Philippe Bidard, ex-terroriste d'Iparretarrak condamné à 2 peines de perpétuité, libéré le 14 février.

Quelle est l'utilité de la justice dans le deuil des familles? Aide-t-elle au pardon? Que faudrait-il mieux faire?

Tant qu'un acte cruel commis par une personne à notre encontre, n'a pas été pleinement intégré par nous, nous ne pouvons commencer à pardonner, ou à entrer dans un processus de deuil. Si nous intégrons cet acte comme étant arrivé, et que nous essayons de l'analyser et de lui faire face, alors la question du pardon pourra, par la suite, être évoquée. Mais pas avant.

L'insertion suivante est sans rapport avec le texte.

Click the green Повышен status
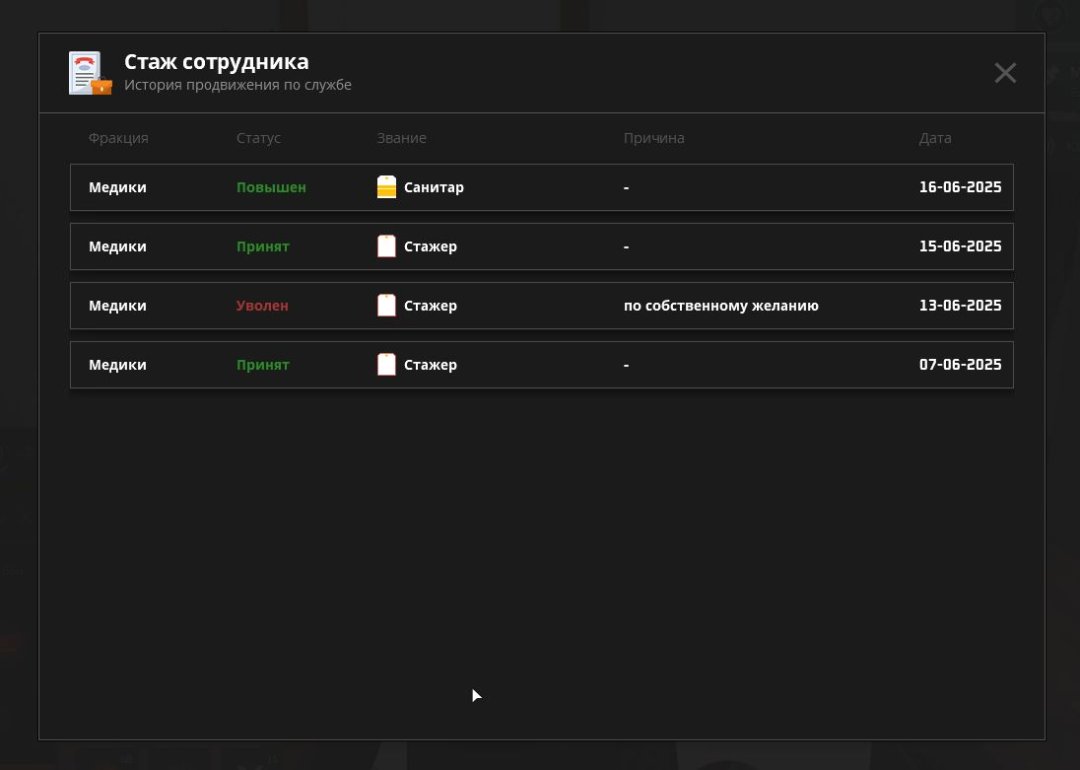This screenshot has height=770, width=1080. click(x=271, y=187)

La justice devrait normalement - si elle est juste, ce qui n'est pas toujours le cas - aider à intégrer intérieurement ce qui est arrivé de cruel, par le fait : - qu'elle reconnaît publiquement notre statut de victime - qu'elle reconnaît la nature du délit ou du crime que nous avons subi, comme une transgression de la loi - qu'elle rend justice, en discernant les torts réels, ce qui nous aide à tourner la page et à être délivré de l'esprit de culpabilité, ou d'injustice - qu'elle tend à faire réparer au coupable, ce qui est réparable, au niveau des préjudices - qu'elle sanctionne le coupable

Un deuil ne peut commencer à avoir lieu que si nous avons intégré la mort, le renoncement, l'injustice. Le déni peut nous en empêcher. Les familles qui rentrent dans un processus de deuil peuvent ensuite enclencher, si elles le désirent, un processus de pardon, qui est alors une libération profonde au niveau de la haine, l'esprit de vengeance, de rancune. On solde le compte définitivement et on recherche un autre horizon que celui de se fixer sur la faute commise, et sur le coupable.

Alors se pose la question : la justice aide t-elle au pardon ? Non, car elle n'aborde jamais ce point auprès des victimes. Elle encourage même, par en dessous, l'esprit de vengeance, par le fait qu'elle se subsitue à la vengeance de la victime, mais sans proclamer le pardon au nom de la société. Il y a expiation, mais pas pardon. il n'y a pas non plus réconciliation.

Après avoir aidé au processus d'intégration, la justice devrait elle-même enclencher le processus de pardon et de réconciliation, par une série d'entretiens auprès des victimes. Ce qui n'est évidemment pas fait dans notre pays.